Section 3: Content Explanations of Presentational Character

Content Views are accounts within the attitude-content framework that place the burden of explaining MSD and MTD on representational content. They identify a difference in content between a perceptual experience, memory and sensory imagining of the same scene.

Searle endorses a content explanation of presentational phenomenal character (1983, 45-6). He holds that the veridicality conditions of perceptual experience (and so its content) include that the state of affairs that feature in those conditions cause the perceptual experience (ibid. 48). This distinguishes perceptual experience from memory and imagination. Perceptual experience causally depends on the states of affairs that are experienced, and what it is like to be conscious of this dependence (i.e. for it to be manifest) is that experience’s presentational phenomenal character.

Here is an objection to Searle’s account: I might believe ‘that there is a blue ball in front of me and that the blue ball is causing this very state’. As such a belief would not be presentational, the Searlean Content View is not sufficient for presentation.

Millar offers two revisions of Searle’s view of perceptual content. First, the causal link between object and the intentional state represented in the conditions of satisfaction ‘does not involve the mediation of some distinct experience’ (2014, 249). Second, it is among the condition of satisfaction of perceptual experience that the experience is caused ‘automatically’ (2014, 249). Millar states that it is impossible to adopt a belief with this direct causal content. However, the conscious judgment that I have unconsciously perceived an object provides a counterexample.

Searle and Millar are right that perceptual experience is and seems to be passive to and dependent on its objects. But they attempt to accommodate this dependence by stating it baldly in propositional content.
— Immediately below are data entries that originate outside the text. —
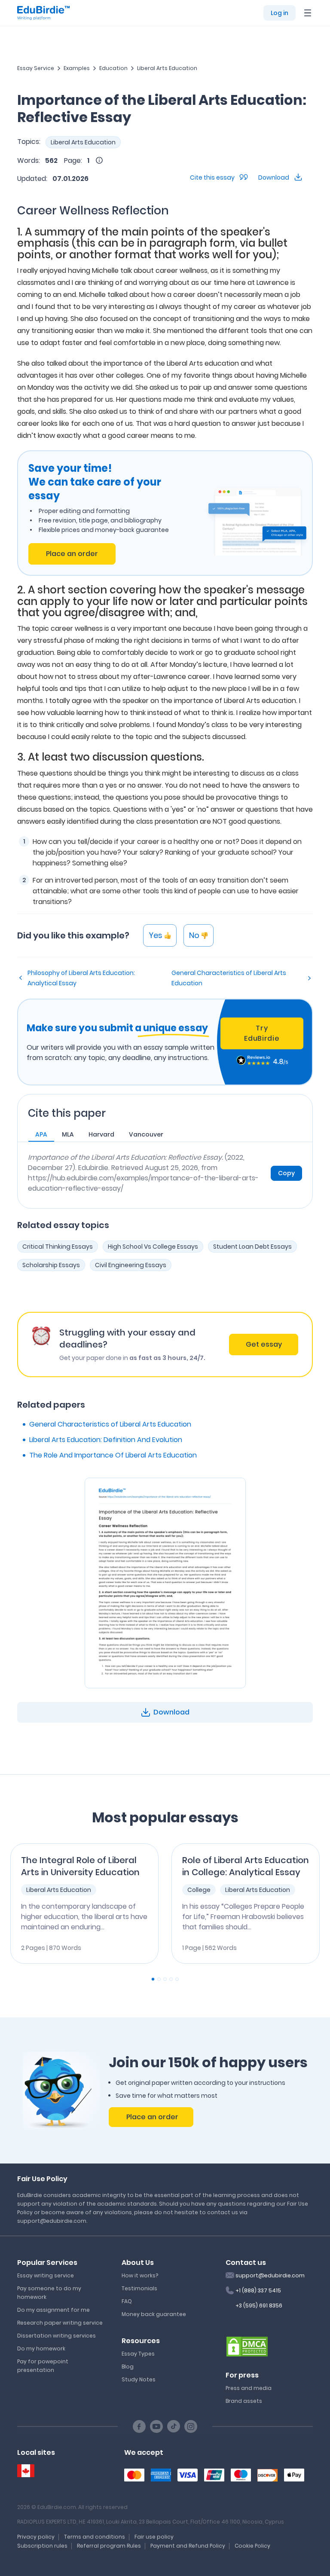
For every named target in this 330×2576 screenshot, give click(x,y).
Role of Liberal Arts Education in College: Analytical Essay (245, 1866)
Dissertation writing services (56, 2335)
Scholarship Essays (51, 1265)
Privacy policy (36, 2536)
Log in (279, 13)
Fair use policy (154, 2536)
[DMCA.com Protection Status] (247, 2346)
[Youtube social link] (156, 2426)
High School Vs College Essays (153, 1246)
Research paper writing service (60, 2322)
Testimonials (139, 2288)
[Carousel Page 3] (165, 1979)
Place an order (72, 554)
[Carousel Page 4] (171, 1979)
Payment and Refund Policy (187, 2545)
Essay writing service (45, 2275)
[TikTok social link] (173, 2426)
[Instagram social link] (190, 2426)
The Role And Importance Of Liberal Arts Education (113, 1455)
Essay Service (35, 68)
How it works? (140, 2275)
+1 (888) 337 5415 (258, 2290)
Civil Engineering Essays (130, 1265)
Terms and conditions (94, 2536)
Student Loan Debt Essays (252, 1246)
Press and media (249, 2388)
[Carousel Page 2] (159, 1979)
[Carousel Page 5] (177, 1979)
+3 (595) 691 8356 (258, 2305)
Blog (128, 2366)
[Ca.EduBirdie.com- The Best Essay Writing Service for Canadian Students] (25, 2471)
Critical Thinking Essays (57, 1246)
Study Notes (139, 2379)
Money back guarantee (154, 2314)
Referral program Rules (109, 2545)
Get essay (264, 1344)
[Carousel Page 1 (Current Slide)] (153, 1979)
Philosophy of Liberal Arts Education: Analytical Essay (81, 978)
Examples (77, 68)
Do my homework (41, 2348)
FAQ (127, 2301)
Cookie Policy (252, 2545)
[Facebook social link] (139, 2426)
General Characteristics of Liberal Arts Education (228, 978)
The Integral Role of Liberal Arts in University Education (80, 1866)
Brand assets (244, 2401)
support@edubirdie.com (270, 2275)
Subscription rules (42, 2545)
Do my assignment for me (53, 2309)
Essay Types (138, 2353)
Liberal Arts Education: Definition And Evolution (105, 1440)
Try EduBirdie (261, 1033)
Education (113, 68)
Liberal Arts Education (167, 68)
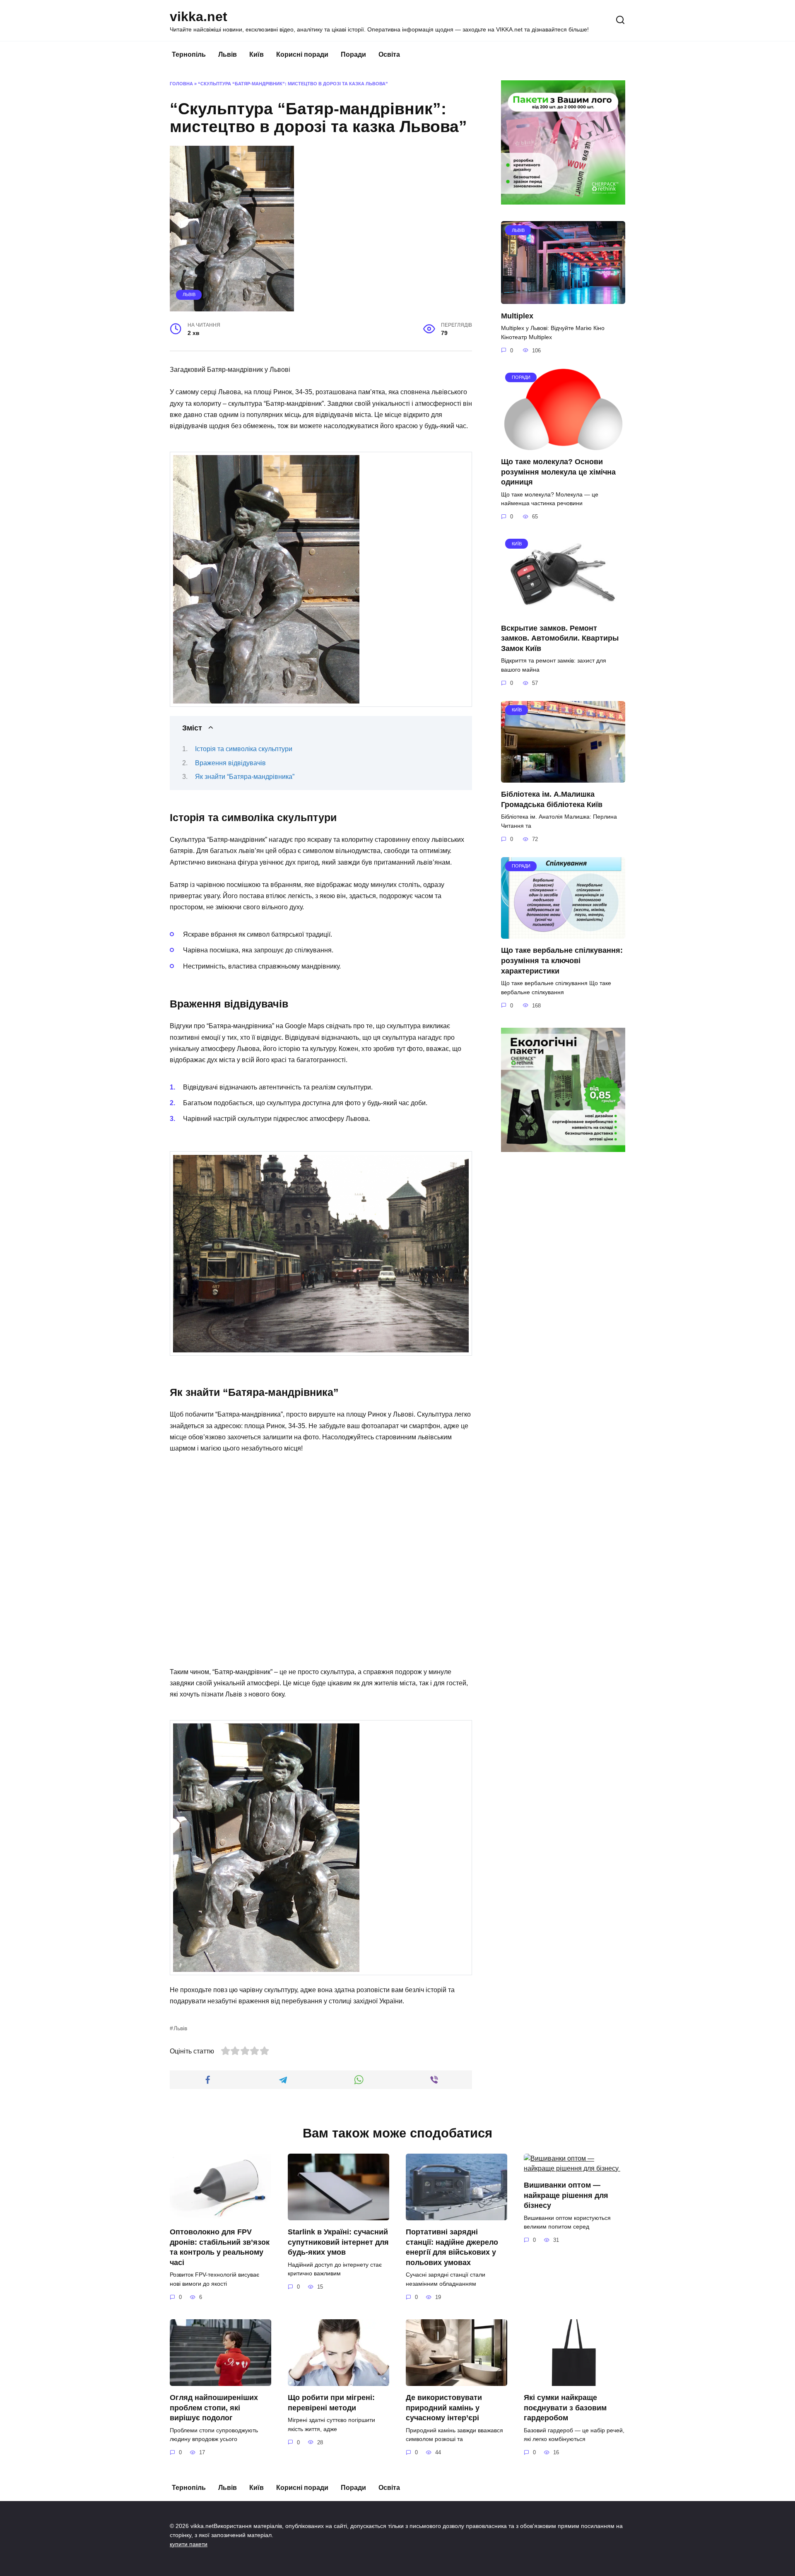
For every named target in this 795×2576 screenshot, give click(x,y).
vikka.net (198, 16)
The problem with this approach is that kinds of experience that are archetypally not receptive like beliefs can equally represent themselves as dependent, but without gaining the relevant phenomenal character.

Section 4: The Systematicity Principle and Combination Views

Here is a principle concerning the contribution of content and attitude to functional role and phenomenal character:

Systematicity Principle: On the attitude-content framework, the elements that compose a representation contribute to that representation’s functional role and phenomenal character in systematic and predictable ways.

With this principle in hand, I show that no combination of further items or formats of content (imagistic content; singular content), nor further attitudinal operators (an attitude with conclusive warrant) can be combined to realise presentational phenomenal character. For each element of attitude or content makes a systematic contribution to phenomenal character, and we know from other kinds of experience that the kind of contribution these elements make is insufficient for presentational phenomenal character. Indeed, even if we convey the descriptions MSD and MTD into the propositional content of a perceptual experience – call this Manifest Dependence Content – the resulting combination of attitude and content will be insufficient for presentational phenomenal character. I conclude that the attitude-content framework cannot explain perceptual phenomenal character.

References Millar, B. (2014). “The phenomenological directness of perceptual experience.” Philosophical Studies. 170, 235–253. Searle, J. (1983). Intentionality. Cambridge University Press. Soteriou, M. (2013). The Mind’s Construction. Oxford University Press.